|Start:||01 December 2013|
|End:||30 November 2016|
|Department:||Remote Sensing (RSE)|
APhoRISM is a collaborative project under the theme FP7-SPACE-2013-1 of the Seventh Framework Programme of the European Commission. It proposes the development and testing of two new methods to combine different types of Earth Observation satellite data and ground data. The aim of APhoRISM is to demonstrate that an appropriate management and integration of satellite and ground data can provide new improved products useful for seismic and volcanic crisis management. In particular, the project is focused on two main products: one is related to the monitoring of volcanic crises (volcanic product) and the another one concerns seismic events (seismic product).
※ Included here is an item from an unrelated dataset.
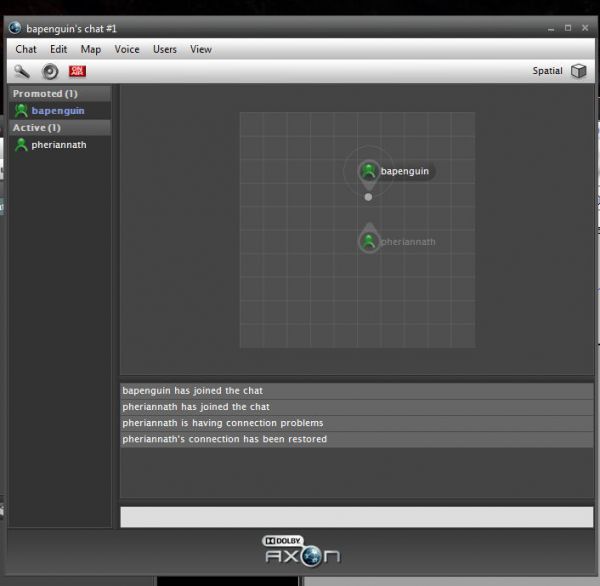Click the Axon globe icon in title bar

pyautogui.click(x=15, y=27)
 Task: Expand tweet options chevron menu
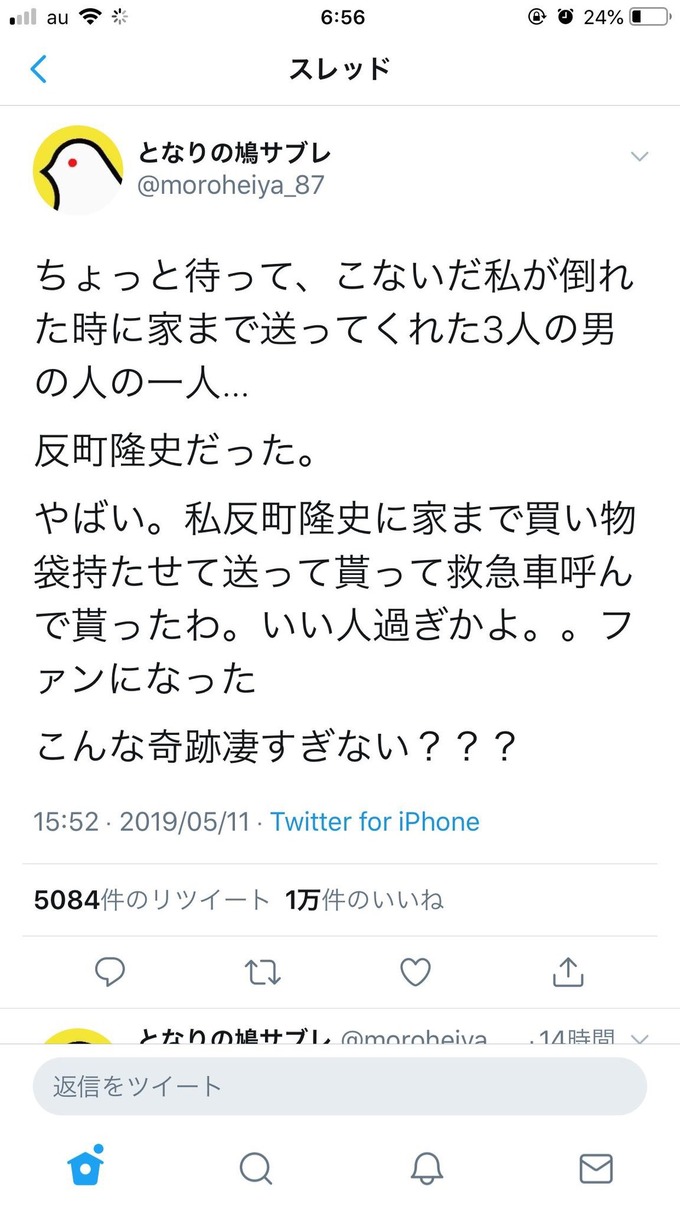(638, 156)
The volcanic product is generated using the Multi-platform volcanic Ash Cloud Estimation (MACE) method. This method exploits the complementarity between Geosynchronous Earth Orbit sensors, Low Earth Orbit satellite sensors and ground measurements to improve the ash detection and retrieval and to fully characterize the volcanic ash clouds from source to the atmosphere. The key idea consists in meaningfully improving (calibrating and integrating), in a novel manner, the volcanic ash retrievals at the space-time scale of typical geostationary observations using both the Low Earth Orbit satellite estimations and in-situ data. The typical ash thermal infrared retrieval is integrated by using a wider spectral range from visible to microwave and the ash detection is extended also in case of cloudy atmosphere or steam plumes.
The seismic product consists of a damage map addressing the detection, analysis and estimate of changes to buildings and infrastructures occurring during an earthquake in the epicentral regions. This damage map is obtained by integrating a priori information and change detection images. The a priori information is derived by applying processing techniques to pre-crisis interferometric Synthetic Aperture Radar data to measure possible surface movements. This first product provides information on the stability of the terrain. An integration algorithm merges the a priori information, the detection of changes observed by Earth Observation sensors and ground shakemap from seismological data. The final product is a Likelihood Index Damage Map, which represents a map of group of buildings or single buildings and infrastructures that are likely collapsed or strongly damaged.